Finally, Some Excitement

June 26, 2013 by InTouch Health

Excitement for health reform is building.

Now that we’re seeing the first fruit of health reform (declines in hospital readmissions, slowdown in the growth of healthcare spending, etc.), both payers and providers are starting to show some long-overdue excitement.

At first, they were barely able to grudgingly admit that things like value-based care and telemedicine are good ideas. Now they’re actually getting pumped about it. Some payers are excited by telemedicine’s role in population health management, others by its cost savings, and some by its convenience. Regardless of what’s spurring this newfound enthusiasm, it’s great news for telemedicine.

Payers are beginning to see that telemedicine is the linchpin for population health management. It’s the best tool available for educating and engaging at-risk patients in a non-hospital setting. And it’s no accident that health plans that are in the forefront of patient-centered care are also the most receptive to other telemedicine benefits.

For example, CareFirst Blue Cross Blue Shield in the Mid-Atlantic region has implemented a patient-centered medical program that has already produced $40 million in cost savings from unnecessary hospital visits. CareFirst is also fostering a “telepractice” system at Chesapeake Children’s TherapyCenter, where more than 300 children can now be seen remotely, sparing parents the hassle of D.C./Baltimore rush hour traffic.

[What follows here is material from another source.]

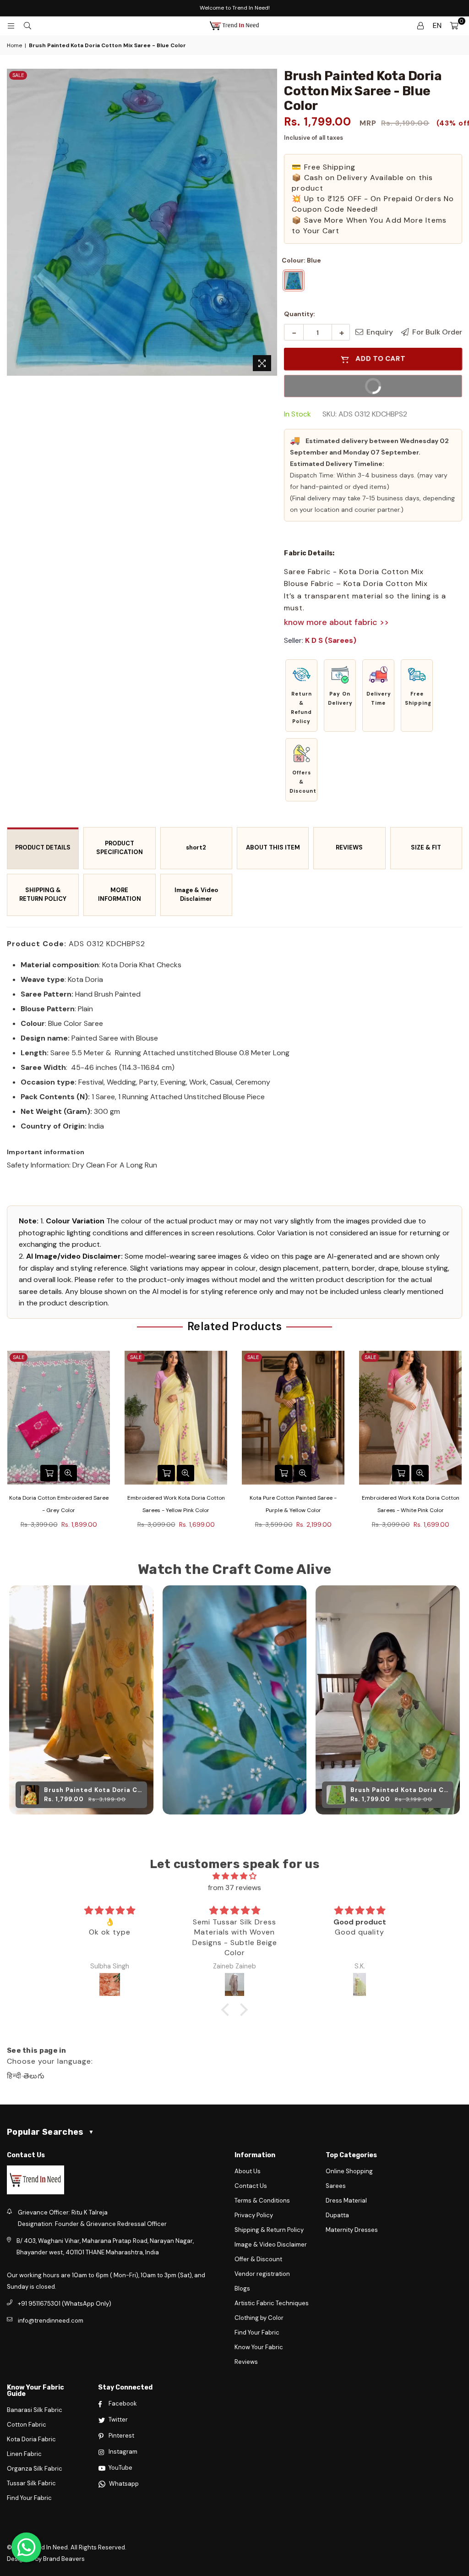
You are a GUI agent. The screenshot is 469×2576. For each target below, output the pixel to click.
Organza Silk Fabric (34, 2468)
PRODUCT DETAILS (43, 847)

So it really doesn’t matter if a payer jumps on the telemedicine bandwagon for reasons other than telestroke. They may be initially sold on convenience or population wellness, but it doesn’t take long for them to see the many benefits of teleICU and telestroke, too.

Throughout our history, there’s always been a discernible Excitement Gap. When John F. Kennedy predicted in 1961 that we’d land a man on the moon in nine years, many people muttered, “Not a chance.” But as each mission got us closer, you could feel the excitement mounting.

The same is true in healthcare, where early doubters are seeing that value-based care and telemedicine aren’t far-off dreams. They’re working…and they’re working now.